Her eyes filled with tears. She bent to her suitcases. Somewhere in her mind a voice was saying clearly, “Ireland is my dwelling place, Dublin is my station.”

Then the porter had found her a taxi and was putting her bags in. She thanked him and tipped him and climbed in alongside the luggage.

She put one hand out to balance the smaller bag, which was in danger of falling, and then suddenly they had left the dim taxicab lane and were in the street, and there were many people, ordinary people, not travelers, walking along the rainy streets. The faces looked just as self-intent and serious as the faces in the strange cities she had seen; they seemed no different.

In a moment the windows were blurred with running water and the streets slid by unnamed and unrecognized. The rain fell slantwise on rows and rows of blank-faced houses, over the slate roofs, past their many windows. Anastasia slumped lower into her seat, trying not to recognize the sudden melancholy that was on her. The cabman drove without a word and his silence seemed sullen. She felt rebuffed for no reason.

It seemed too long to her grandmother’s house, but she was startled when the car drew up at last, and she looked up apprehensively and saw the familiar door of years ago. The lights were on in the front hall. They had been waiting for her, her grandmother and Katharine. The door opened wide and lighted the steps for the cab driver, who was struggling up to the door with her bags.
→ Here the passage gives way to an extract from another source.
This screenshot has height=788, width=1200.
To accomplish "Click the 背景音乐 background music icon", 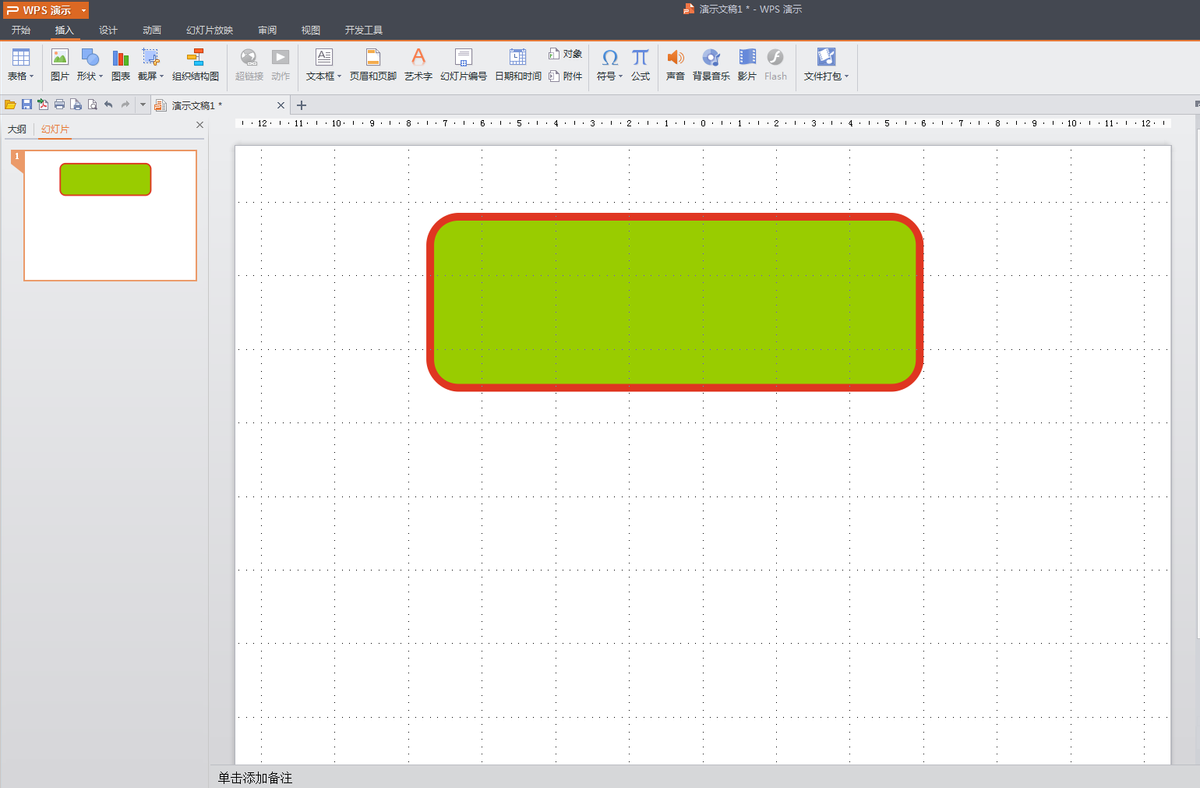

She kissed her grandmother hastily, avoiding her eyes. The grandmother did not move from the door of the sitting room. She stood in the doorway, having just got up from the fireside and her reading, and contemplated Anastasia and Anastasia’s luggage crowding the hall. She was still the same, with her delicate and ruminative and ladylike face, and her hands clasped formally in front of her. Anastasia thought, She is waiting for me to make some mistake. Katharine stood as ever in the background, anxious and smiling in her big white apron, her scrubbed hands already reaching to help with the luggage, her eyes lively with pleasure and curiosity.